Steady-state level of Nop1p and Qsr1p upon Spb1p depletion. A strain expressing HA-Spb1p under the control of a GAL promoter (YDK14-1A/pDK376) was grown in galactose until early log phase and then transferred to glucose-containing medium to turn off the expression of Spb1p. Samples were taken at different times after the shift, and proteins were extracted. Equal amounts of proteins for each time point were separated by SDS–10% PAGE. Western blotting with anti-HA antibodies detects HA-Spb1p migrating at 120 kDa (upper panel). The anti-Nop1p revealed the protein at 38 kDa (middle panel), and Qsr1p was detected at 20 kDa (lower panel). MW, molecular weight markers in thousands.

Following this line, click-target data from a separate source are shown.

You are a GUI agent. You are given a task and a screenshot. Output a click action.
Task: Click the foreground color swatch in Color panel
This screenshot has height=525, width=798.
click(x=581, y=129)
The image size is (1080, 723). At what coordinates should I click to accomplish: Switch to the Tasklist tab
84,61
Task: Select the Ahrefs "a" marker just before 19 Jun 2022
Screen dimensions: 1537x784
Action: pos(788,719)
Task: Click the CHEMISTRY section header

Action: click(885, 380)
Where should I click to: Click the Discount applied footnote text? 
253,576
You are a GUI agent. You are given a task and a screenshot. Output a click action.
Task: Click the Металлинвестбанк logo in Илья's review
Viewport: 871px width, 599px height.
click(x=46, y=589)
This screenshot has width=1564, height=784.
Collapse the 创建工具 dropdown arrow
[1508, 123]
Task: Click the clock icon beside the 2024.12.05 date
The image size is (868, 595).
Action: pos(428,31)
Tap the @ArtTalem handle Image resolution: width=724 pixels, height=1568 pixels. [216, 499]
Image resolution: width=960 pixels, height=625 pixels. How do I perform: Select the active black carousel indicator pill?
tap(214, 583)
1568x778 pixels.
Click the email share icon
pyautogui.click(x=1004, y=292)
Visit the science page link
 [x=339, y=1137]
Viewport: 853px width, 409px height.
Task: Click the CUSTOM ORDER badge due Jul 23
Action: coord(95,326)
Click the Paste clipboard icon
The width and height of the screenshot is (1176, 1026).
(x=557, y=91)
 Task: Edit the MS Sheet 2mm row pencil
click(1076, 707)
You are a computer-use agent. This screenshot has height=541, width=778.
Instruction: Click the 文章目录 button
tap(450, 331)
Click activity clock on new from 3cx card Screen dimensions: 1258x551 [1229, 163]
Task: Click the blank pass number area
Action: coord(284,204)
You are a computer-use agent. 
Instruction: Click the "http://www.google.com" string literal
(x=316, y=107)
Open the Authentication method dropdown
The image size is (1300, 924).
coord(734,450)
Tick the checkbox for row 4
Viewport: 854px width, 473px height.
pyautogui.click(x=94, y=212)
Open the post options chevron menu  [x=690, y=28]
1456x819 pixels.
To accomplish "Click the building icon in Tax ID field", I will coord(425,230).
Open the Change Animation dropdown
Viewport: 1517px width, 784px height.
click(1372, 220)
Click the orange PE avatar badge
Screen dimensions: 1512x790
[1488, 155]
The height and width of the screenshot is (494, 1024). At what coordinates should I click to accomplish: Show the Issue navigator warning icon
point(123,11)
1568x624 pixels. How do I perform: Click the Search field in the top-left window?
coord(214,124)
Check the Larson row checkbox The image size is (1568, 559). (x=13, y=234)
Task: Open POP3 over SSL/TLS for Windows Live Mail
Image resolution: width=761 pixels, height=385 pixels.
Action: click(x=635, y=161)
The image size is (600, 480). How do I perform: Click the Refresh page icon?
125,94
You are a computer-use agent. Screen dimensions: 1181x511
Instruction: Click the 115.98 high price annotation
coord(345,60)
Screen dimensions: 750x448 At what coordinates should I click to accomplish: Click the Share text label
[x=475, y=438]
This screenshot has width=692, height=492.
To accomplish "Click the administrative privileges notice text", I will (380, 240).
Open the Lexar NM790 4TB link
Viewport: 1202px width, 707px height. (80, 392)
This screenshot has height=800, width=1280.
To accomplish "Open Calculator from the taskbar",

Spb1p is radiolabelled after UV cross-linking with [³H]AdoMet. Western blotting with anti-HA antibodies revealed the presence of HA-Spb1p in a total cellular extract prepared from the strain (YDK14-1A/pDK376), along with two degradation products (lane 1). The anti-HA antibodies cross-linked to the protein A-Sepharose beads were used to immunoprecipitate HA-Spb1p from the same extract. The beads were then incubated with [³H]AdoMet before being UV cross-linked for 30 min. Proteins were recovered in a denaturing buffer and analyzed by Western blotting (lane 2). The same experiment was performed with a strain in which Spb1p is not tagged (lane 3). The membrane was exposed for autoradiography for 3 weeks at −70°C with an intensifying screen to reveal the tritiated molecules. Lanes 4 and 5 are identical to lanes 2 and 3. MW, molecular weight markers in thousands.